Work instructions: Convert the data from the line containing "Screen dimensions: 646x1135" through the end into a two-column CSV with the headers task and answer, one row per task. Put each field in double quotes and replace line breaks with spaces.

Data items:

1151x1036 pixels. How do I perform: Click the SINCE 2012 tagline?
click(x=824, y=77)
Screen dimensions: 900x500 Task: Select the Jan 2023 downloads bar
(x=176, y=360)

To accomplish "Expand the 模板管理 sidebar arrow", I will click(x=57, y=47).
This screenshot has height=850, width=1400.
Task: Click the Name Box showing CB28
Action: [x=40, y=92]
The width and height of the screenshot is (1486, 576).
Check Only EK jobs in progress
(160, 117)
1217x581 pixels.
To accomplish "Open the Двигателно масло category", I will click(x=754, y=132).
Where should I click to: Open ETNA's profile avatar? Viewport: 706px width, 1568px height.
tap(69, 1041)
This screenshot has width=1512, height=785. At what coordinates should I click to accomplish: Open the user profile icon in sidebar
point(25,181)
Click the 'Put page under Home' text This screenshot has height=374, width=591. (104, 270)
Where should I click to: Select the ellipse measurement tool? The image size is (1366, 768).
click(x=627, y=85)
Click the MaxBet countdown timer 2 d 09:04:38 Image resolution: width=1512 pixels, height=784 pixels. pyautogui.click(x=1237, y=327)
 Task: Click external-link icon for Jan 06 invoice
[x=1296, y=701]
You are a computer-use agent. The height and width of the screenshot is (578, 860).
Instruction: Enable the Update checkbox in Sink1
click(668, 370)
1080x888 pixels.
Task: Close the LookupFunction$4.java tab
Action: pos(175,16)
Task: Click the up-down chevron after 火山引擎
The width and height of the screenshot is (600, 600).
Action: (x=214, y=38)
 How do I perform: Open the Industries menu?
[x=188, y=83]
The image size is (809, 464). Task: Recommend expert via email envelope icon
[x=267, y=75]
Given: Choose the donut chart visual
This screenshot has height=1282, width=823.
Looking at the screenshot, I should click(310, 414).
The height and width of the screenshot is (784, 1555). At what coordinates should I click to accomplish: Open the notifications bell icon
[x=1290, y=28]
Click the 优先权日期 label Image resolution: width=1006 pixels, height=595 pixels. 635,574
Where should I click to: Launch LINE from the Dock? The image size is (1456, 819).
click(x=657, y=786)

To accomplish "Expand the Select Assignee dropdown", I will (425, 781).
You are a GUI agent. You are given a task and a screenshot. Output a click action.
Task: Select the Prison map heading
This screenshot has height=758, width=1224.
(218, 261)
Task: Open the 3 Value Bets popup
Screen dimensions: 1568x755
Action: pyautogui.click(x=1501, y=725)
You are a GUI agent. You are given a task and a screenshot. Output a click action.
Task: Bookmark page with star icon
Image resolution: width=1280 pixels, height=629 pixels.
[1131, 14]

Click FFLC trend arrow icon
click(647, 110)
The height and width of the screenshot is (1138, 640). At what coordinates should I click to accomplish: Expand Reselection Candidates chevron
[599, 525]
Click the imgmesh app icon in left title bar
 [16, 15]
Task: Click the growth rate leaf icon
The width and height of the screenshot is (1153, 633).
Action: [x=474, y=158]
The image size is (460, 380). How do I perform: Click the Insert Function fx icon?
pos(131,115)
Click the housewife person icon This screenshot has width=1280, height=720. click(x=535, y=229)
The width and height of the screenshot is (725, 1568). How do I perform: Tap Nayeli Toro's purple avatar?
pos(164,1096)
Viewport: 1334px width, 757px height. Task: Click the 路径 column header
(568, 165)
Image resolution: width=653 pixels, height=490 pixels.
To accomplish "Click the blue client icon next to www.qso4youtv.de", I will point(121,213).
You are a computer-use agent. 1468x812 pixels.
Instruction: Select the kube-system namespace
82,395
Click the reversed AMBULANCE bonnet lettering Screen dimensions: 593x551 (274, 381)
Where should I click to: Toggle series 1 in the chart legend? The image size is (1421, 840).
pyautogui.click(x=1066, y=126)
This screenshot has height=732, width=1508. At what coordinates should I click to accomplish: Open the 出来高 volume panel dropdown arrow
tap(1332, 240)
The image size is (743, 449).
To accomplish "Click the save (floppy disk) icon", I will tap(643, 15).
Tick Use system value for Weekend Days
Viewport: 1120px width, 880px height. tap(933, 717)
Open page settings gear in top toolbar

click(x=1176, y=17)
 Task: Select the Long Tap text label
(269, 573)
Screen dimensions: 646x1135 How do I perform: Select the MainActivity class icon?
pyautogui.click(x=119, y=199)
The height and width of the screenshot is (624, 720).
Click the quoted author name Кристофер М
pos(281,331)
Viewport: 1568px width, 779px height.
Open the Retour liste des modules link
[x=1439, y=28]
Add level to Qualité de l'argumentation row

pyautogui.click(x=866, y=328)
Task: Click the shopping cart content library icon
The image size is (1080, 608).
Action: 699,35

Result of the task:
task,answer
"Screen dimensions: 646x1135 How do I perform: Select the MainActivity class icon?","pyautogui.click(x=119, y=199)"
"The height and width of the screenshot is (624, 720). Click the quoted author name Кристофер М","pos(281,331)"
"Viewport: 1568px width, 779px height. Open the Retour liste des modules link","[x=1439, y=28]"
"Add level to Qualité de l'argumentation row","pyautogui.click(x=866, y=328)"
"Task: Click the shopping cart content library icon The image size is (1080, 608).","Action: 699,35"